» **DIRECTIONS**: Only an exact copy of the lines beginning at the one that contains "Screenshot is 375x1145." and ending at the last line of the records below counts as the answer.

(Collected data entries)
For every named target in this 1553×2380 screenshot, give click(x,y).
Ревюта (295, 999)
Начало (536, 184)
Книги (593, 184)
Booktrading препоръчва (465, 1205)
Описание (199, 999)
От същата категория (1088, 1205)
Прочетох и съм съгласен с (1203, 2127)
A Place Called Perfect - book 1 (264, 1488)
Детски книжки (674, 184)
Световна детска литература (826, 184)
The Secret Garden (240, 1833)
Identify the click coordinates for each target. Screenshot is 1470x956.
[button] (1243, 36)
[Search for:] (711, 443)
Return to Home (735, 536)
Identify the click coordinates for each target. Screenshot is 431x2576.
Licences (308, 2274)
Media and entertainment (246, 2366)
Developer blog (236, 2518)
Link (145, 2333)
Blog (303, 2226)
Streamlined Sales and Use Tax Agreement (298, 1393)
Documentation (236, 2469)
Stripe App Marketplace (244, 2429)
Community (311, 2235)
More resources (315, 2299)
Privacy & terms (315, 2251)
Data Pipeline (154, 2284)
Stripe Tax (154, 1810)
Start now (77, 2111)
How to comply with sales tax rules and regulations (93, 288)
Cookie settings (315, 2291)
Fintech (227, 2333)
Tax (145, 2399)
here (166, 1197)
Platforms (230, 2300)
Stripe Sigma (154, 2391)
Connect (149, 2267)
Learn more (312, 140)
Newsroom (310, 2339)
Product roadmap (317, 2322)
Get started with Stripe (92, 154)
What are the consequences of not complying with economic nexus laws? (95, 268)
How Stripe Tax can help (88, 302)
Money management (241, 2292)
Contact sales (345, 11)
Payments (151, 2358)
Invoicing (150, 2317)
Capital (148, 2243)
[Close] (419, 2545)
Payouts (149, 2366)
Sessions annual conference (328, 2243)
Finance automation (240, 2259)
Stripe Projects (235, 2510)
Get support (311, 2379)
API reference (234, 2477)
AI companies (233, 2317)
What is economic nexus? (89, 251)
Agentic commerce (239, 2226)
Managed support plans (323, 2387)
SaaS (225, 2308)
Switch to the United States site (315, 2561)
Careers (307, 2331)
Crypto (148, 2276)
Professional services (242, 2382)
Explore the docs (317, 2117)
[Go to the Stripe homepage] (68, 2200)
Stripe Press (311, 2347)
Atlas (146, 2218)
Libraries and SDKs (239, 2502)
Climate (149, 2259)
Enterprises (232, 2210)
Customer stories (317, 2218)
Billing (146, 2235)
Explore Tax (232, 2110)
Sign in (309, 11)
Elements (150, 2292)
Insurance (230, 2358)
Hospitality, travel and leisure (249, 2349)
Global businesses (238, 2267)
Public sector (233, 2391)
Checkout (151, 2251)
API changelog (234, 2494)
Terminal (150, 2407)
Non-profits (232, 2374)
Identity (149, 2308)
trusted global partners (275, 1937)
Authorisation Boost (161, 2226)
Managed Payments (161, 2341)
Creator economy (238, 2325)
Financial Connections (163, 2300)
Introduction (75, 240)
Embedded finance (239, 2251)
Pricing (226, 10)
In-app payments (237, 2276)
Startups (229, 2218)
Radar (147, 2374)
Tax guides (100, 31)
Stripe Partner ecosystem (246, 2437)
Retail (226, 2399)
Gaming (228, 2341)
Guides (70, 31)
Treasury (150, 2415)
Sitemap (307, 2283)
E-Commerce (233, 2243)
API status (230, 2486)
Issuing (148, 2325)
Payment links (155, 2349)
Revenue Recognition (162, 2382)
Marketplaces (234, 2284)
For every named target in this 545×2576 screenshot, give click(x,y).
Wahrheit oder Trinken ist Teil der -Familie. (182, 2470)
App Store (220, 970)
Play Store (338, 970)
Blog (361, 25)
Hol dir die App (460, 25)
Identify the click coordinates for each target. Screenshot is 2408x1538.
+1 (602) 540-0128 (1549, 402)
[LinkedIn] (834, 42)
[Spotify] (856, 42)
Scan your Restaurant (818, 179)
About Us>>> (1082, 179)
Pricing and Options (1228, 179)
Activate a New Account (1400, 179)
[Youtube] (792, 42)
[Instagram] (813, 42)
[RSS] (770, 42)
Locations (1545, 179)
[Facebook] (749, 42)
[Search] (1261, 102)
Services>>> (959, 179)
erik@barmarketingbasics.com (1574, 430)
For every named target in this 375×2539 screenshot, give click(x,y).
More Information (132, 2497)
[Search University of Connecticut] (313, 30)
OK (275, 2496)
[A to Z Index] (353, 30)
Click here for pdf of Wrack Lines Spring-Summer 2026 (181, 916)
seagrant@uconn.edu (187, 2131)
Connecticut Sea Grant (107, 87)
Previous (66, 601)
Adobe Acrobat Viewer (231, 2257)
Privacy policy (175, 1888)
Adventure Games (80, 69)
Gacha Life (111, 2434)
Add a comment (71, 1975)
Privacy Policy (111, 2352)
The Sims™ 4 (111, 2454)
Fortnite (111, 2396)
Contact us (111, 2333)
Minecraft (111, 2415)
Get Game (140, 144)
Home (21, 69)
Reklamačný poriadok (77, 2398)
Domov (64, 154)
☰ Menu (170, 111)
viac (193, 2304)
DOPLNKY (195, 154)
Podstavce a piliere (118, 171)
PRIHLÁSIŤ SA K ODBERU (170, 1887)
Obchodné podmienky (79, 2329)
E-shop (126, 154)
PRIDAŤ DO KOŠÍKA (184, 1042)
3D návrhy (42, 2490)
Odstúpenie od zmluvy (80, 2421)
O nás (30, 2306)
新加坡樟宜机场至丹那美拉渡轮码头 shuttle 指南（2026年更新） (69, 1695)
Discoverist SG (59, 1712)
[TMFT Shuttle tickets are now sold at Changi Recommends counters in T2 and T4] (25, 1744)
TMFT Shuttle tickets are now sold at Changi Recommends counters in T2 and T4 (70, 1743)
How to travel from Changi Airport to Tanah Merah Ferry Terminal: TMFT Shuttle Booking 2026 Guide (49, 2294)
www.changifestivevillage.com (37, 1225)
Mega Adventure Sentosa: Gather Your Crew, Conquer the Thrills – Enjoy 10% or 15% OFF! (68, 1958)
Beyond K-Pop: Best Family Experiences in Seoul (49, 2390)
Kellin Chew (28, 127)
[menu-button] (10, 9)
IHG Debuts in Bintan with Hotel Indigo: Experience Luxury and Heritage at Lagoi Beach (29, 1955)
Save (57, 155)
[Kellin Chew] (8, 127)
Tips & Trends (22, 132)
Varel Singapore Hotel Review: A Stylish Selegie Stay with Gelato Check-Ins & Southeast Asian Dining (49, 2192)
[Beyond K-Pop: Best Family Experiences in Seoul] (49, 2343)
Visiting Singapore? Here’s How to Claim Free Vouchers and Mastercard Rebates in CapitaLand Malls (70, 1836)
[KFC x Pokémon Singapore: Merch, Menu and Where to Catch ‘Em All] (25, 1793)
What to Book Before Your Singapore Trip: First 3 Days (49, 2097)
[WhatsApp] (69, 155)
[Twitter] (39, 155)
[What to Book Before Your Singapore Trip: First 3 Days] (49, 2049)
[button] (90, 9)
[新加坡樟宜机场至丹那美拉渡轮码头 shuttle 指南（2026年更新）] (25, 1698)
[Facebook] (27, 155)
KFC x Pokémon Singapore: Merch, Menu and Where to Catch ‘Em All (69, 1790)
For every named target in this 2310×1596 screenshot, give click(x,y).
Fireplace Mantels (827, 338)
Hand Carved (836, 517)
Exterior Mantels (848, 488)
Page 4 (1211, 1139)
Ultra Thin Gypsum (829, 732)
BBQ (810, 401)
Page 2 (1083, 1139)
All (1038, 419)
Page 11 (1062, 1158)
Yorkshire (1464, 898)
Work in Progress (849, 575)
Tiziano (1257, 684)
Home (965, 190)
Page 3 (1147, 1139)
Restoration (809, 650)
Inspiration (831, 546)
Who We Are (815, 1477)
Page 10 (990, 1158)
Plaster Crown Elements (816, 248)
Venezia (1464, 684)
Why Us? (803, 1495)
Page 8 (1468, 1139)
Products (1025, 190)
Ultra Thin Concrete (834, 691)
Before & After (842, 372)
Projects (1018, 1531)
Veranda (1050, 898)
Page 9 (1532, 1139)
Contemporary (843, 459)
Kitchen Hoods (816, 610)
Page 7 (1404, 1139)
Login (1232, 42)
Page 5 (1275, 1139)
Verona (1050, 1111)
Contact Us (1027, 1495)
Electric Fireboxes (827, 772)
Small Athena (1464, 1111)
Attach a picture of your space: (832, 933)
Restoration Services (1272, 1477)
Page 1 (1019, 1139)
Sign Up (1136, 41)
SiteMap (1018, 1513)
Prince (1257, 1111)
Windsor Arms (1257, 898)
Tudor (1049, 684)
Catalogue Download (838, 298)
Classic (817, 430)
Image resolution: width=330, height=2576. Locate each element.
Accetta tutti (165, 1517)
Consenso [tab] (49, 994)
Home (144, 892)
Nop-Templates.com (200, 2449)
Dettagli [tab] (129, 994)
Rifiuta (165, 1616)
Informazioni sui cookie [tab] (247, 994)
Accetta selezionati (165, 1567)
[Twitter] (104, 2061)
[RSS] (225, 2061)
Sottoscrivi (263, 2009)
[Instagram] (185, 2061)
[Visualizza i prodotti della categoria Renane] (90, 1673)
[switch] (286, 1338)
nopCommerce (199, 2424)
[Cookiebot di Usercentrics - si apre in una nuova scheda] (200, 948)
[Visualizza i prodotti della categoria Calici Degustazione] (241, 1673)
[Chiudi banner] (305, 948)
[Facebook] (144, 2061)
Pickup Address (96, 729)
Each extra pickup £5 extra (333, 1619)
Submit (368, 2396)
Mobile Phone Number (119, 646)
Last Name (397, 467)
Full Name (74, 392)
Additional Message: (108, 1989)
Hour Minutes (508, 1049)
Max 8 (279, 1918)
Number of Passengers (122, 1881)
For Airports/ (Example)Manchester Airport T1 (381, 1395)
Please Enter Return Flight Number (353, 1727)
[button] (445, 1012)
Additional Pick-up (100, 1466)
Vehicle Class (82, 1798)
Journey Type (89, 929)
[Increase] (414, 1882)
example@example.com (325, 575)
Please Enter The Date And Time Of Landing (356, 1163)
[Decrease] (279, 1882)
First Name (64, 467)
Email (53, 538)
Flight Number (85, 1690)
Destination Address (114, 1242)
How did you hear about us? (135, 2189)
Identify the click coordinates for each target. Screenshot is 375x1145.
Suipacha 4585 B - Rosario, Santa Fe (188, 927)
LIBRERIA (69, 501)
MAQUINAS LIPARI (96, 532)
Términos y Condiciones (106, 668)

» **REPLY**:
Identify the click coordinates for each target. Screenshot is 375x1145.
Suipacha 4585 B - Rosario, Santa Fe (188, 927)
LIBRERIA (69, 501)
MAQUINAS LIPARI (96, 532)
Términos y Condiciones (106, 668)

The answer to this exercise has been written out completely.